A. Roy's recent article - Re-imagining a World Beyond Capitalism and Communism
I read a recent article ( http://www.adbusters.org/magazine/101/de...eland.html ) by A. Roy, which is an excerpt from her book Walking with the Comrades. The book and the article are about problems faced by the Indian tribal people and their resistance to being repeatedly displaced by the state and corporations to make room for the next dam/mine.

I have not read the book and I don’t know in what context this article appears in the book. But as I read the article I had a few problems with the way A. Roy presents these issues. Take a look at the following parts of the article.

Quote:Most important of all, India has a surviving adivasi (aboriginal) population of almost 100 million. They are the ones who still know the secrets of sustainable living. If they disappear, they will take those secrets with them. Wars like Operation Green Hunt will make them disappear. So victory for the prosecutors of these wars will contain within itself the seeds of destruction, not just for adivasis but, eventually, for the human race.

Is there any data on how sustainable their lifestyle is? If they were to disappear will it eventually cause the destruction of the human race?

Standing up for the rights of adivasis is one thing. But claiming that they are the ones who still know the secrets of sustainable living seems extreme to me. IMO, whether or not their lifestyle is sustainable should have little to do with their right to not be displaced by the state.

Quote:To gain this philosophical space, it is necessary to concede some physical space for the survival of those who may look like the keepers of our past but who may really be the guides to our future.

I understand that the indigenous people have been screwed over by the state over and over again. And something must be done to reverse that trend and to get them the justice they deserve. But as A. Roy claims, are they really the guides of our future?

A. Roy makes it sound as if we can solve truly global problems like climate change by looking for solutions in the lifestyles of indigenous societies. I think she is wrong.

I would like to get some comments from the forum members. Is there something wrong in the way I am interpreting A. Roy’s article?
There have been other advocates for greater inclusion of indigenous peoples in the democratic process and the economy, from diverse positions on the political spectrum, whose narratives don't lapse into romantic primitivism like Ms. Roy's. Cases in point are Prof. Kancha Ilaiah's efforts towards greater recognition of indigenous inventions and Prof. Anil Gupta's efforts towards empowering grassroots inventors by providing them access to markets and collaboration. Neither of these approaches is per se incompatible with a free-enterprise society and neither of these professors are avowed anarchists or 'anarcho-syndicalists' or 'anarcho-primitivists'.

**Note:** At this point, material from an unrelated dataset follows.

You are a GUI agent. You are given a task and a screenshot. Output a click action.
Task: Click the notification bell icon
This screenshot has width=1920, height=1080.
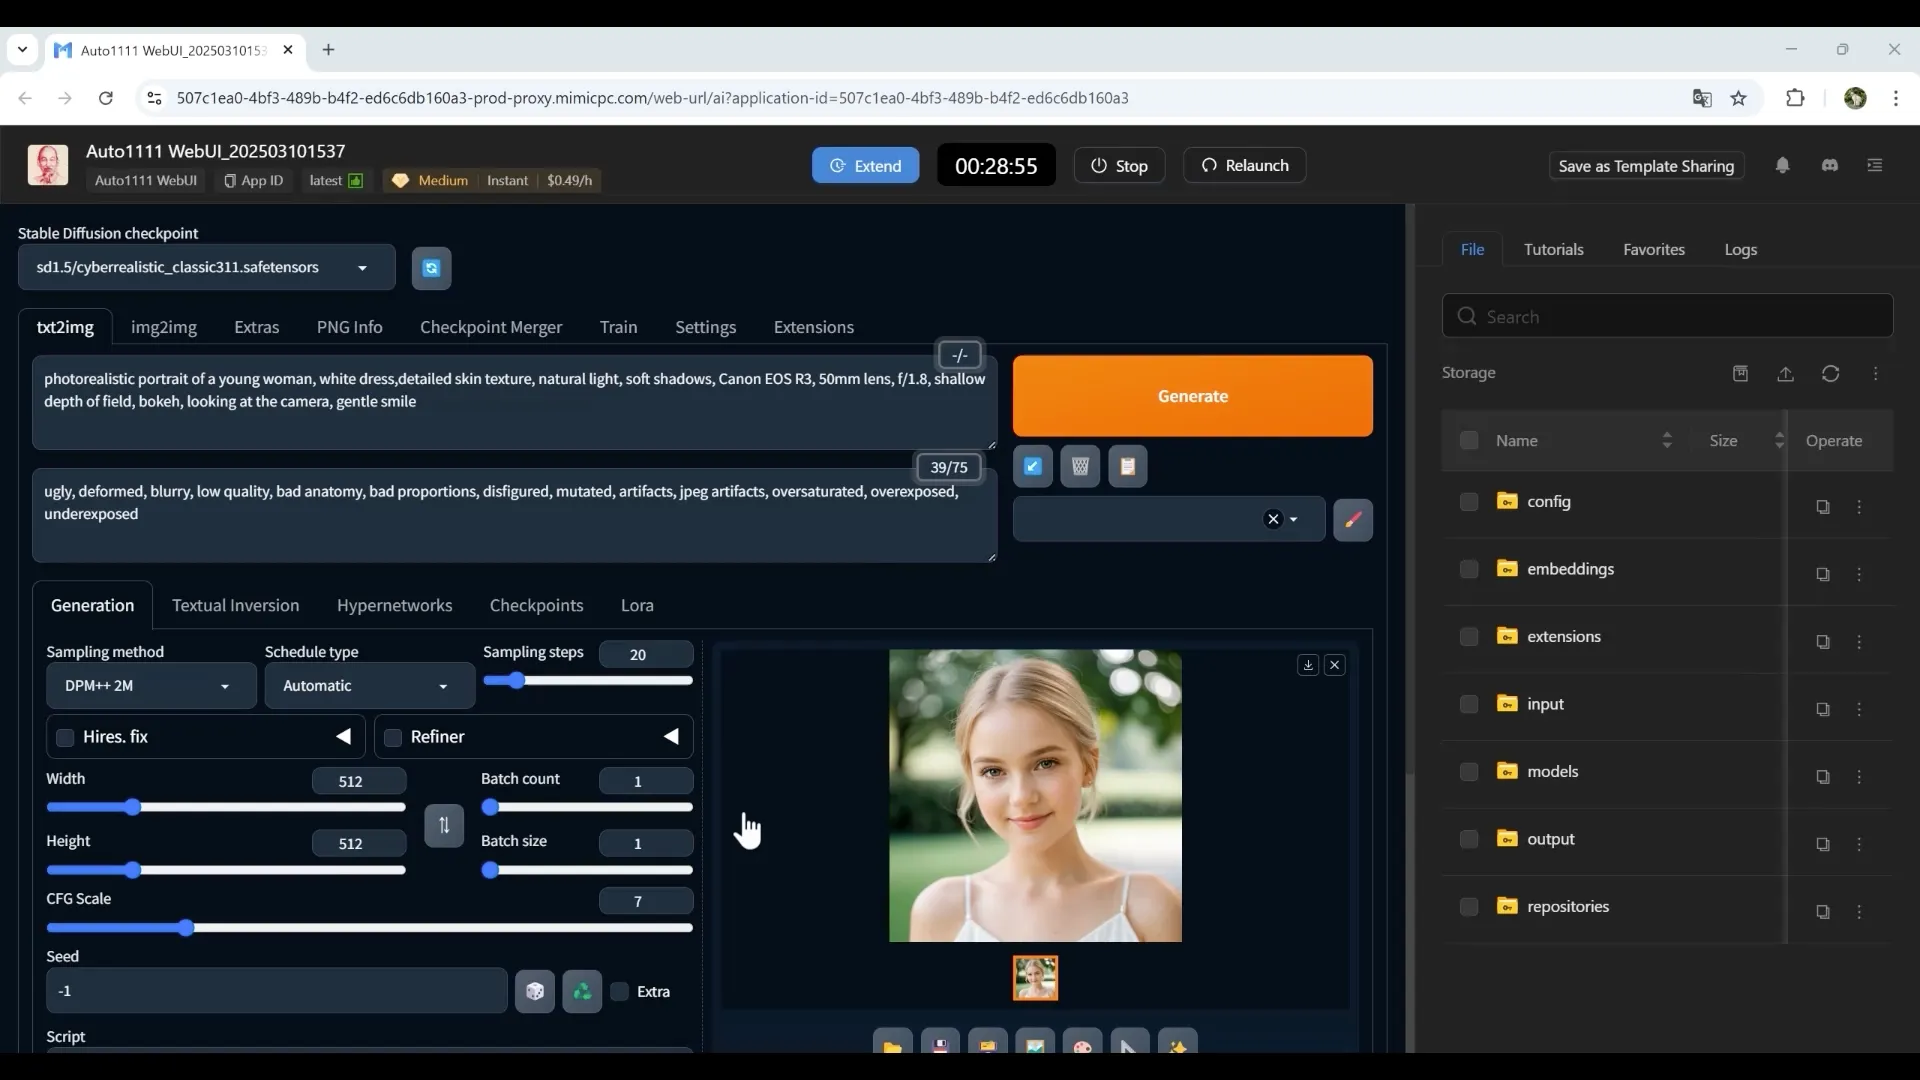pyautogui.click(x=1782, y=166)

As for responses to the threats our species faces from climate change, the single-most important success-story in an otherwise deflating and resigned narrative is the detection and recovery of the ozone hole. The importance of federally funded research and international treaties that made the ozone hole recovery possible, is not something one can casually dismiss in a romantic plea for adopting the lifestyle of the noble savage to save the planet. Another species-wide issue which brings into sharp relief the differences between the camps favoring romantic primitivism and enabling technology, is the food crisis and the debates surrounding organic farming and vertical farming.